May 26, 2006 11:33 GMT  ·  By

French researchers have found that mice can pass on traits to their offspring even if the gene behind those traits is absent! They think that maybe the characteristics are inherited via RNA, instead of DNA.

The mouse can have a spotted or an unspotted tail. This is determined by a certain gene - the normal gene leads to a dark tail, the mutant gene leads to a spotty tail. Mendel's law says that this characteristic should be determined only by the combination of genes inherited from mother and father.

But scientist from the French Institute of Health and Medical Research (Inserm) and the University of Nice-Sophia Antipolis found otherwise. They took mice having a pair of normal genes and crossed them with mice having one mutant gene (and thus a spotted tail).

According to Mendel, the offspring should have been either with two normal genes or with one mutant and one normal gene. But in reality some offspring had two mutant genes (these died shortly after birth). Moreover, some of the mice with two normal genes also had spotted Tails.

"We were very surprised to see this," said Professor Minoo Rassoulzadegan, a geneticist at the University of Nice and lead author on the paper. After further investigation, the scientists suggested the transfer of RNA molecules as the cause.

RNA plays an intermediary role between DNA and the production of proteins. Scientists found that the mutant gene produces large amounts of messenger RNA molecules which accumulate in the sperm of these mice.

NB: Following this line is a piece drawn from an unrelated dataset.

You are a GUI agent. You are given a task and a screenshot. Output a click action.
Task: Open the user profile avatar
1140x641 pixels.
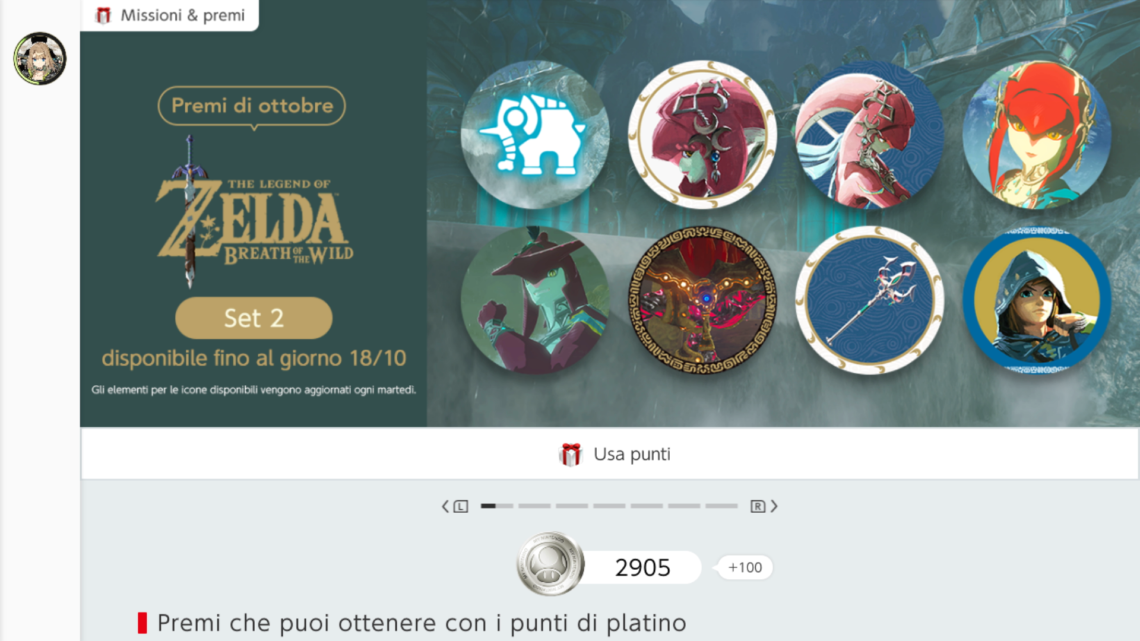pyautogui.click(x=40, y=58)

So although the offspring had two normal genes it could develop the proteins that lead to a spotted tail.

"We then looked to see what would happen if a preparation of RNA from the sperm [of a mutant mouse] was injected into a fertilized mouse egg," explained Professor Rassoulzadegan. "It was clear when we saw the mice born after this injection that RNA could be responsible for the inheritance of the white tail phenotype."

Such a departure from Mendel's laws of inheritance has been previously observed in plants, but this is the first time it has been shown in animals.

In a commentary on the new research, also published in Nature, Professor Paul Soloway from Cornell University in the US writes: "A particularly intriguing possibility is that such RNAs regulate other non-genetic modes of inheritance, such as metabolism or behavioral imprinting."

Although researchers looked only at mice insofar, the findings probably also apply to humans. "This brings valuable information about modification of our genome," said Rassoulzadegan," and perhaps this research may eventually help us to understand why we are all so different from each other."